Through its economic and workforce development program, the JPNDC has been helping construction connect job-seekers get into apprentice programs and navigate complex union rules to get hired, JPNDC executive director Richard Thal told the Gazette in a phone interview.

Future contracts for work in Jackson Square could include “incentive and penalty language” to encourage contractors to meet JSP’s goals, he said.

“We are pleased that we are learning lots of things about how to do this well,” Thal said.

“It’s good to have goals, and its good to beat them,” CAC member Rodney Singleton said at the meeting.

The jobs policy information provided by JSP at the meeting only included total weekly number of hours billed by the three contractors on the job and the number of hours worked by the various identified groups. CAC members asked that JSP in the future include information about how many people from each group worked every week.

“If 60 hours went to minority workers, that could be six people working 10 hours each, or visa versa,” CAC member David Worrell said at the meeting.

JPNDC’s recent projects—including three residential development efforts at the former Blessed Sacrament Church campus in Hyde Square, and a mixed-use residential and retail development at 270 Centre St. in Jackson Square—have mostly exceeded city jobs policy goals for minority an local hires. The numbers for those workers at those sites have ranged between 40 percent and 70 percent, Thal said.

The work site at 270 Centre St. was picketed last month by the Bricklayers and Affiliated Craftsmen Local 3, but that picket was directed against the contractor and had little to do with JPNDC, union and JPNDC officials said.

Meeting the relatively modest goal of 10 percent women remains a problem, he said. “Typically the percentage is 5 percent or less,” he said. “We are trying to push the general contractors.”

Other JSP news

Urban Edge is going before the city zoning Board of Appeal Aug. 27 to seek a variance for height and a conditional use permit to build Jackson Commons, a mixed-use mixed-income residential rental building with community and commercial space, on Columbus Avenue. The building would essentially be a large addition to the Urban Edge-owned Webb Building at 1542 Columbus, which would continue to house the non-profit community development corporation’s offices. [See JP Agenda.]

Even if it is approved, the groundbreaking for that project is still dependent on Urban Edge’s successful application to city and state funding sources, Maslan said at the meeting.

In a phone interview, he told the Gazette Urban Edge hopes to begin work in the Spring or Summer of 2011, depending on when state funding comes through.

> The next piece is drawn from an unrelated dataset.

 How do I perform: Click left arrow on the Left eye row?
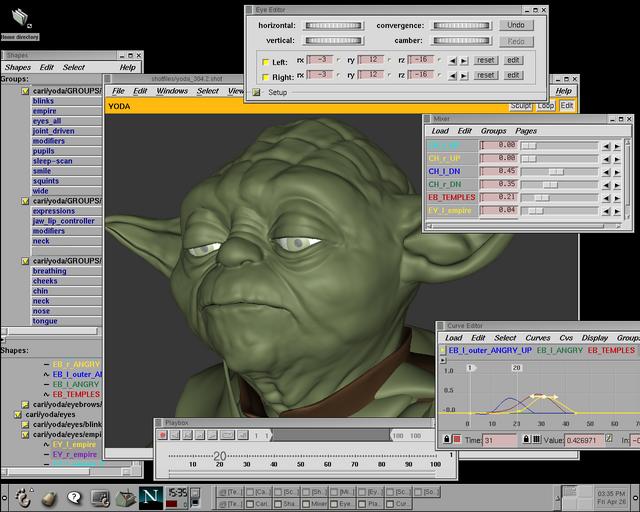click(452, 60)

Bart Mitchell, principal of Mitchell properties, did not offer an update on when ground will be broken on his planned 103-unit residential rental building with ground-floor retail at the corner of Columbus and Centre Streets on the Jackson Square T Station side. Previously Mitchell said he hoped to begin work this year, but the last time he spoke to the Gazette about the project, last spring, he said he was still working to finalize funding.

Mitchell was not available to comment for this story.